Stored data
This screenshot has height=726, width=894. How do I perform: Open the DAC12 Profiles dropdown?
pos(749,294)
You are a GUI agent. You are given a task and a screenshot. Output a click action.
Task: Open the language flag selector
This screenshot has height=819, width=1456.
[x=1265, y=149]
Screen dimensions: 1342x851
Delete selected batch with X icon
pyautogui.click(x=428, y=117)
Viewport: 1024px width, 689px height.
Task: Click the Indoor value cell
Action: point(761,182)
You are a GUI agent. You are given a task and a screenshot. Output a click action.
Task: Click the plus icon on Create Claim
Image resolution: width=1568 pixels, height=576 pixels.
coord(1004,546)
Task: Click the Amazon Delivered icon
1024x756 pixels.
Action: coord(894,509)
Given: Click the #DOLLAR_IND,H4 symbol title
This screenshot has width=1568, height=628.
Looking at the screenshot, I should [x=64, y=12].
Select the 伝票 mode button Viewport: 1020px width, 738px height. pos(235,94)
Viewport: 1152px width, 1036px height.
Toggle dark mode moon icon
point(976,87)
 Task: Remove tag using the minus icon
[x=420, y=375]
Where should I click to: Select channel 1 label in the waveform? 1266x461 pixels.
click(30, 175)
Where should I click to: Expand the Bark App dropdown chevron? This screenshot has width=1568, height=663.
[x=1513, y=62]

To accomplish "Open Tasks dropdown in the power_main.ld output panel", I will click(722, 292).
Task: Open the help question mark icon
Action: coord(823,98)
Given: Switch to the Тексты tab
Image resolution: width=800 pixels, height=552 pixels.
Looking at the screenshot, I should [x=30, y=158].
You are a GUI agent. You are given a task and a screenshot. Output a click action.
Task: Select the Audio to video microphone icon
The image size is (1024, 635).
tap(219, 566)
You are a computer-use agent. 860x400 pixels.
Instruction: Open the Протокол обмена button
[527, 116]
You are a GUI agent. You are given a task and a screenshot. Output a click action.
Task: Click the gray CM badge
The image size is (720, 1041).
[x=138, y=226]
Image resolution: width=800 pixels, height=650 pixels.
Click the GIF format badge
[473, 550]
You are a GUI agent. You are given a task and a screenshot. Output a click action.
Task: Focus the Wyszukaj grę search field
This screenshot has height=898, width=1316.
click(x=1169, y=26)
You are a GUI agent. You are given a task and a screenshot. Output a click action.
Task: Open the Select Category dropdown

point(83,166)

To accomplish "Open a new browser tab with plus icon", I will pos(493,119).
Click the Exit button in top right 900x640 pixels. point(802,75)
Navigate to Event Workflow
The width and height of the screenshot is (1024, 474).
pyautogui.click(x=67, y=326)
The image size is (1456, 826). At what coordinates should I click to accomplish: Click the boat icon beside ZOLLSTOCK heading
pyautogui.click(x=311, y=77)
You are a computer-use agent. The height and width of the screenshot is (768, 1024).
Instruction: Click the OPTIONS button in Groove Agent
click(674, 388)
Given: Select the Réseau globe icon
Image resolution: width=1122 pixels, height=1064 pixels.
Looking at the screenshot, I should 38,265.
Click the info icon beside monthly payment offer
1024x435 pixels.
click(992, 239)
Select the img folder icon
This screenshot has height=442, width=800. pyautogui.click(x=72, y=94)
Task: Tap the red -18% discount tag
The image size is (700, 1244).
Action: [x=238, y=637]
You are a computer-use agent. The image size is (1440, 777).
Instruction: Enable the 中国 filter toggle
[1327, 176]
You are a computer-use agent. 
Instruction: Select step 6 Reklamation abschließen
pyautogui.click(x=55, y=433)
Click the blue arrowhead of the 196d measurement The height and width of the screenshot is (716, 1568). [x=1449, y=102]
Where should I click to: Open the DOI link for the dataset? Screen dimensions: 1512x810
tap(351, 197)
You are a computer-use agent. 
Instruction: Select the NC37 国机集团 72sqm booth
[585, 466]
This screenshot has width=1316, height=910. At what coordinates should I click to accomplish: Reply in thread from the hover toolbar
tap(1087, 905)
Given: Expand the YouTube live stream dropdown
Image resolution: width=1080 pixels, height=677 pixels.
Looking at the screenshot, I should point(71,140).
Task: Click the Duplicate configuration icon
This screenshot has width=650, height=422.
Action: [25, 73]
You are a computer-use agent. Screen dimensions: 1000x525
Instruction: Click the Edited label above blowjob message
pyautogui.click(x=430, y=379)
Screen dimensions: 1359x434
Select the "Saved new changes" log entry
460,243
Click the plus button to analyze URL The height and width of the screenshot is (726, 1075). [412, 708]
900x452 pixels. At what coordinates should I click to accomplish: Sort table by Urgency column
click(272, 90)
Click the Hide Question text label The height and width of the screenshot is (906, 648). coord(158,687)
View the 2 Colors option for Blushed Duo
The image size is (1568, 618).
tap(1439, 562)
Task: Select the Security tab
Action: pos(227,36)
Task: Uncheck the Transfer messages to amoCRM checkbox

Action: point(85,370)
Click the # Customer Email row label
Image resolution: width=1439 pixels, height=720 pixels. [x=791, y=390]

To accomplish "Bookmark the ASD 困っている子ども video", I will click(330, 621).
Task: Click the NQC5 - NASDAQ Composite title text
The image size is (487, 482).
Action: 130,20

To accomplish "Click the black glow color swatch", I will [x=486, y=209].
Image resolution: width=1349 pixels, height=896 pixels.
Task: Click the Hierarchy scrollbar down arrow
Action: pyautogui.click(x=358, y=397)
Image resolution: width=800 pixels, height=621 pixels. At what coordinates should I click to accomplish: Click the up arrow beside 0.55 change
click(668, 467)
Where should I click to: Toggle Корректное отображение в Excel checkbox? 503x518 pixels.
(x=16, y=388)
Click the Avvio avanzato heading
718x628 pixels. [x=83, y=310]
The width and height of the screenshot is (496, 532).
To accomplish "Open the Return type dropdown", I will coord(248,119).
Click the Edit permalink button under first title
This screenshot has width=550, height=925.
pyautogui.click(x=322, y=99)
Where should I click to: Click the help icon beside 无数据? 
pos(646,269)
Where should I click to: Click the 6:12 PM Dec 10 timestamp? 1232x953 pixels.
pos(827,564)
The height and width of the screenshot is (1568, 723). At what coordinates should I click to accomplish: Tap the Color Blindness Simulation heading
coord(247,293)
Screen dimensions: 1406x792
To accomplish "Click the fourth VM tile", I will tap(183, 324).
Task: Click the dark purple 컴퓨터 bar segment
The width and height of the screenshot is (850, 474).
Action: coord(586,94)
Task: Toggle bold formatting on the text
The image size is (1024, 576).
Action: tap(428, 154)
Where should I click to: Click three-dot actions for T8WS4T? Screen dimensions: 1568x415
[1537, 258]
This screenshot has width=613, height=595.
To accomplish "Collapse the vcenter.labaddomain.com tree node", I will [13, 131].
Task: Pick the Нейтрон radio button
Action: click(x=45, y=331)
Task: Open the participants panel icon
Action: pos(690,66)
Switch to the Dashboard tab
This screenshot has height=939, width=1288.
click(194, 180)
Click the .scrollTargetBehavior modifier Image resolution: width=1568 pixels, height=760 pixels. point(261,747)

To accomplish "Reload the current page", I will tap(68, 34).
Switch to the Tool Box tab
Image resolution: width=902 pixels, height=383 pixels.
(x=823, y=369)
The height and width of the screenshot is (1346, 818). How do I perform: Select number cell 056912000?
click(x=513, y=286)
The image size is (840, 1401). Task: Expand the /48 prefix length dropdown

▸ Problem requirements:
Would you retype the records above without changing a word?

▸ Solution for this exercise:
This screenshot has height=726, width=894. How do I perform: Open the DAC12 Profiles dropdown?
pos(749,294)
You are a GUI agent. You are given a task and a screenshot. Output a click action.
Task: Open the language flag selector
This screenshot has height=819, width=1456.
[x=1265, y=149]
Screen dimensions: 1342x851
Delete selected batch with X icon
pyautogui.click(x=428, y=117)
Viewport: 1024px width, 689px height.
Task: Click the Indoor value cell
Action: point(761,182)
You are a GUI agent. You are given a task and a screenshot. Output a click action.
Task: Click the plus icon on Create Claim
Image resolution: width=1568 pixels, height=576 pixels.
coord(1004,546)
Task: Click the Amazon Delivered icon
1024x756 pixels.
Action: coord(894,509)
Given: Click the #DOLLAR_IND,H4 symbol title
This screenshot has width=1568, height=628.
Looking at the screenshot, I should [x=64, y=12].
Select the 伝票 mode button Viewport: 1020px width, 738px height. pos(235,94)
Viewport: 1152px width, 1036px height.
Toggle dark mode moon icon
point(976,87)
 Task: Remove tag using the minus icon
[x=420, y=375]
Where should I click to: Select channel 1 label in the waveform? 1266x461 pixels.
click(30, 175)
Where should I click to: Expand the Bark App dropdown chevron? This screenshot has width=1568, height=663.
[x=1513, y=62]

To accomplish "Open Tasks dropdown in the power_main.ld output panel", I will click(722, 292).
Task: Open the help question mark icon
Action: coord(823,98)
Given: Switch to the Тексты tab
Image resolution: width=800 pixels, height=552 pixels.
Looking at the screenshot, I should [x=30, y=158].
You are a GUI agent. You are given a task and a screenshot. Output a click action.
Task: Select the Audio to video microphone icon
The image size is (1024, 635).
tap(219, 566)
You are a computer-use agent. 860x400 pixels.
Instruction: Open the Протокол обмена button
[527, 116]
You are a GUI agent. You are given a task and a screenshot. Output a click action.
Task: Click the gray CM badge
The image size is (720, 1041).
[x=138, y=226]
Image resolution: width=800 pixels, height=650 pixels.
Click the GIF format badge
[473, 550]
You are a GUI agent. You are given a task and a screenshot. Output a click action.
Task: Focus the Wyszukaj grę search field
This screenshot has height=898, width=1316.
click(x=1169, y=26)
You are a GUI agent. You are given a task and a screenshot. Output a click action.
Task: Open the Select Category dropdown

point(83,166)

To accomplish "Open a new browser tab with plus icon", I will pos(493,119).
Click the Exit button in top right 900x640 pixels. point(802,75)
Navigate to Event Workflow
The width and height of the screenshot is (1024, 474).
pyautogui.click(x=67, y=326)
The image size is (1456, 826). At what coordinates should I click to accomplish: Click the boat icon beside ZOLLSTOCK heading
pyautogui.click(x=311, y=77)
You are a computer-use agent. The height and width of the screenshot is (768, 1024).
Instruction: Click the OPTIONS button in Groove Agent
click(674, 388)
Given: Select the Réseau globe icon
Image resolution: width=1122 pixels, height=1064 pixels.
Looking at the screenshot, I should 38,265.
Click the info icon beside monthly payment offer
1024x435 pixels.
click(992, 239)
Select the img folder icon
This screenshot has height=442, width=800. pyautogui.click(x=72, y=94)
Task: Tap the red -18% discount tag
The image size is (700, 1244).
Action: [x=238, y=637]
You are a computer-use agent. The image size is (1440, 777).
Instruction: Enable the 中国 filter toggle
[1327, 176]
You are a computer-use agent. 
Instruction: Select step 6 Reklamation abschließen
pyautogui.click(x=55, y=433)
Click the blue arrowhead of the 196d measurement The height and width of the screenshot is (716, 1568). [x=1449, y=102]
Where should I click to: Open the DOI link for the dataset? Screen dimensions: 1512x810
tap(351, 197)
You are a computer-use agent. 
Instruction: Select the NC37 国机集团 72sqm booth
[585, 466]
This screenshot has width=1316, height=910. At what coordinates should I click to accomplish: Reply in thread from the hover toolbar
tap(1087, 905)
Given: Expand the YouTube live stream dropdown
Image resolution: width=1080 pixels, height=677 pixels.
Looking at the screenshot, I should point(71,140).
Task: Click the Duplicate configuration icon
This screenshot has width=650, height=422.
Action: [25, 73]
You are a computer-use agent. Screen dimensions: 1000x525
Instruction: Click the Edited label above blowjob message
pyautogui.click(x=430, y=379)
Screen dimensions: 1359x434
Select the "Saved new changes" log entry
460,243
Click the plus button to analyze URL The height and width of the screenshot is (726, 1075). [412, 708]
900x452 pixels. At what coordinates should I click to accomplish: Sort table by Urgency column
click(272, 90)
Click the Hide Question text label The height and width of the screenshot is (906, 648). coord(158,687)
View the 2 Colors option for Blushed Duo
The image size is (1568, 618).
tap(1439, 562)
Task: Select the Security tab
Action: pos(227,36)
Task: Uncheck the Transfer messages to amoCRM checkbox

Action: point(85,370)
Click the # Customer Email row label
Image resolution: width=1439 pixels, height=720 pixels. [x=791, y=390]

To accomplish "Bookmark the ASD 困っている子ども video", I will click(330, 621).
Task: Click the NQC5 - NASDAQ Composite title text
The image size is (487, 482).
Action: 130,20

To accomplish "Click the black glow color swatch", I will [x=486, y=209].
Image resolution: width=1349 pixels, height=896 pixels.
Task: Click the Hierarchy scrollbar down arrow
Action: pyautogui.click(x=358, y=397)
Image resolution: width=800 pixels, height=621 pixels. At what coordinates should I click to accomplish: Click the up arrow beside 0.55 change
click(668, 467)
Where should I click to: Toggle Корректное отображение в Excel checkbox? 503x518 pixels.
(x=16, y=388)
Click the Avvio avanzato heading
718x628 pixels. [x=83, y=310]
The width and height of the screenshot is (496, 532).
To accomplish "Open the Return type dropdown", I will coord(248,119).
Click the Edit permalink button under first title
This screenshot has width=550, height=925.
pyautogui.click(x=322, y=99)
Where should I click to: Click the help icon beside 无数据? 
pos(646,269)
Where should I click to: Click the 6:12 PM Dec 10 timestamp? 1232x953 pixels.
pos(827,564)
The height and width of the screenshot is (1568, 723). At what coordinates should I click to accomplish: Tap the Color Blindness Simulation heading
coord(247,293)
Screen dimensions: 1406x792
To accomplish "Click the fourth VM tile", I will tap(183, 324).
Task: Click the dark purple 컴퓨터 bar segment
The width and height of the screenshot is (850, 474).
Action: coord(586,94)
Task: Toggle bold formatting on the text
The image size is (1024, 576).
Action: tap(428, 154)
Where should I click to: Click three-dot actions for T8WS4T? Screen dimensions: 1568x415
[1537, 258]
This screenshot has width=613, height=595.
To accomplish "Collapse the vcenter.labaddomain.com tree node", I will [13, 131].
Task: Pick the Нейтрон radio button
Action: click(x=45, y=331)
Task: Open the participants panel icon
Action: pos(690,66)
Switch to the Dashboard tab
This screenshot has height=939, width=1288.
click(194, 180)
Click the .scrollTargetBehavior modifier Image resolution: width=1568 pixels, height=760 pixels. point(261,747)

To accomplish "Reload the current page", I will tap(68, 34).
Switch to the Tool Box tab
Image resolution: width=902 pixels, height=383 pixels.
(x=823, y=369)
The height and width of the screenshot is (1346, 818). How do I perform: Select number cell 056912000?
click(x=513, y=286)
The image size is (840, 1401). Task: Expand the /48 prefix length dropdown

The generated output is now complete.